↓↓↓

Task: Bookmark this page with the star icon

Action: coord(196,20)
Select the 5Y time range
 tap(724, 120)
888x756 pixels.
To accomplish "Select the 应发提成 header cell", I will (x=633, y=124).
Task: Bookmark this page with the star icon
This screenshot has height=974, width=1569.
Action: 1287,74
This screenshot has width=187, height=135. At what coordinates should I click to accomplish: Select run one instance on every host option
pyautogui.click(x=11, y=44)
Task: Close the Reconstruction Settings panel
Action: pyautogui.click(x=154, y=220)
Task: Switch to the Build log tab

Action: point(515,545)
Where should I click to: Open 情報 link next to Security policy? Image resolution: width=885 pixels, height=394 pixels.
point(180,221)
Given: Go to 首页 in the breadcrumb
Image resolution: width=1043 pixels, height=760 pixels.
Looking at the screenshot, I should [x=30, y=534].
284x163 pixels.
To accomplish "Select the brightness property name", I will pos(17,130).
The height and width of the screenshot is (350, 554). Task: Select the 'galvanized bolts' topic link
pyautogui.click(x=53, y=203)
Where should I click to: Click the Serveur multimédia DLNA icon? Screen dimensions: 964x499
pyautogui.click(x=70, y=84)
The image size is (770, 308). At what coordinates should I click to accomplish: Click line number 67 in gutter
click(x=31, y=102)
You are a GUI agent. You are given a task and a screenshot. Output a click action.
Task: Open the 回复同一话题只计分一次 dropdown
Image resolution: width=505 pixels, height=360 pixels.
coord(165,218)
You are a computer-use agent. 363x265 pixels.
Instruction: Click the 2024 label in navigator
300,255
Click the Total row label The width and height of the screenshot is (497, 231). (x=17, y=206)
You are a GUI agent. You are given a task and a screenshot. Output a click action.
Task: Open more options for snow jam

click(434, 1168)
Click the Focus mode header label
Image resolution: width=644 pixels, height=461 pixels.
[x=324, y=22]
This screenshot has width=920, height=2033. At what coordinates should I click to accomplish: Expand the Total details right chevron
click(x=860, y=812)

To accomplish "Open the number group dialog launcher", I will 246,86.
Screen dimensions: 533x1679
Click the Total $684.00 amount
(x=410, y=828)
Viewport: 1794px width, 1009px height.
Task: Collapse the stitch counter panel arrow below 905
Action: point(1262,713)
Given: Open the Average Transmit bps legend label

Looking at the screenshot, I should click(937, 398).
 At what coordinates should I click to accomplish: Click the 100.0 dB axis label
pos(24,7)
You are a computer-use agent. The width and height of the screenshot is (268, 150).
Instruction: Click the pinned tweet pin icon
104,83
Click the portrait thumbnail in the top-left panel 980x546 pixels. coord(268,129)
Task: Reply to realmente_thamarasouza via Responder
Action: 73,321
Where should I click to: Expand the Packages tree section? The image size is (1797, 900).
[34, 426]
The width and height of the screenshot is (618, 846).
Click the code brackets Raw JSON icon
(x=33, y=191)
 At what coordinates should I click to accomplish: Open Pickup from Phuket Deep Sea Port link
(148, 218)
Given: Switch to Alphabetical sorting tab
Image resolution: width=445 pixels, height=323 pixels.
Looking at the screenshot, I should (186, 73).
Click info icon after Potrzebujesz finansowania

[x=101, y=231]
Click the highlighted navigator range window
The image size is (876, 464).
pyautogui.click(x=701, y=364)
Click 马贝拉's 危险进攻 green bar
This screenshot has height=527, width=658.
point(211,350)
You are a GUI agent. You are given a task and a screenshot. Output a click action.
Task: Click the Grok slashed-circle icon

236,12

↑↑↑

◆ **DIRECTIONS FOR THIS TASK**
Would you give the data above again, exactly as written?

◆ **SOLUTION FOR THIS EXERCISE**
Task: Bookmark this page with the star icon

Action: coord(196,20)
Select the 5Y time range
 tap(724, 120)
888x756 pixels.
To accomplish "Select the 应发提成 header cell", I will (x=633, y=124).
Task: Bookmark this page with the star icon
This screenshot has height=974, width=1569.
Action: 1287,74
This screenshot has width=187, height=135. At what coordinates should I click to accomplish: Select run one instance on every host option
pyautogui.click(x=11, y=44)
Task: Close the Reconstruction Settings panel
Action: pyautogui.click(x=154, y=220)
Task: Switch to the Build log tab

Action: point(515,545)
Where should I click to: Open 情報 link next to Security policy? Image resolution: width=885 pixels, height=394 pixels.
point(180,221)
Given: Go to 首页 in the breadcrumb
Image resolution: width=1043 pixels, height=760 pixels.
Looking at the screenshot, I should [x=30, y=534].
284x163 pixels.
To accomplish "Select the brightness property name", I will pos(17,130).
The height and width of the screenshot is (350, 554). Task: Select the 'galvanized bolts' topic link
pyautogui.click(x=53, y=203)
Where should I click to: Click the Serveur multimédia DLNA icon? Screen dimensions: 964x499
pyautogui.click(x=70, y=84)
The image size is (770, 308). At what coordinates should I click to accomplish: Click line number 67 in gutter
click(x=31, y=102)
You are a GUI agent. You are given a task and a screenshot. Output a click action.
Task: Open the 回复同一话题只计分一次 dropdown
Image resolution: width=505 pixels, height=360 pixels.
coord(165,218)
You are a computer-use agent. 363x265 pixels.
Instruction: Click the 2024 label in navigator
300,255
Click the Total row label The width and height of the screenshot is (497, 231). (x=17, y=206)
You are a GUI agent. You are given a task and a screenshot. Output a click action.
Task: Open more options for snow jam

click(434, 1168)
Click the Focus mode header label
Image resolution: width=644 pixels, height=461 pixels.
[x=324, y=22]
This screenshot has width=920, height=2033. At what coordinates should I click to accomplish: Expand the Total details right chevron
click(x=860, y=812)

To accomplish "Open the number group dialog launcher", I will 246,86.
Screen dimensions: 533x1679
Click the Total $684.00 amount
(x=410, y=828)
Viewport: 1794px width, 1009px height.
Task: Collapse the stitch counter panel arrow below 905
Action: point(1262,713)
Given: Open the Average Transmit bps legend label

Looking at the screenshot, I should click(937, 398).
 At what coordinates should I click to accomplish: Click the 100.0 dB axis label
pos(24,7)
You are a computer-use agent. The width and height of the screenshot is (268, 150).
Instruction: Click the pinned tweet pin icon
104,83
Click the portrait thumbnail in the top-left panel 980x546 pixels. coord(268,129)
Task: Reply to realmente_thamarasouza via Responder
Action: 73,321
Where should I click to: Expand the Packages tree section? The image size is (1797, 900).
[34, 426]
The width and height of the screenshot is (618, 846).
Click the code brackets Raw JSON icon
(x=33, y=191)
 At what coordinates should I click to accomplish: Open Pickup from Phuket Deep Sea Port link
(148, 218)
Given: Switch to Alphabetical sorting tab
Image resolution: width=445 pixels, height=323 pixels.
Looking at the screenshot, I should (186, 73).
Click info icon after Potrzebujesz finansowania

[x=101, y=231]
Click the highlighted navigator range window
The image size is (876, 464).
pyautogui.click(x=701, y=364)
Click 马贝拉's 危险进攻 green bar
This screenshot has height=527, width=658.
point(211,350)
You are a GUI agent. You are given a task and a screenshot. Output a click action.
Task: Click the Grok slashed-circle icon

236,12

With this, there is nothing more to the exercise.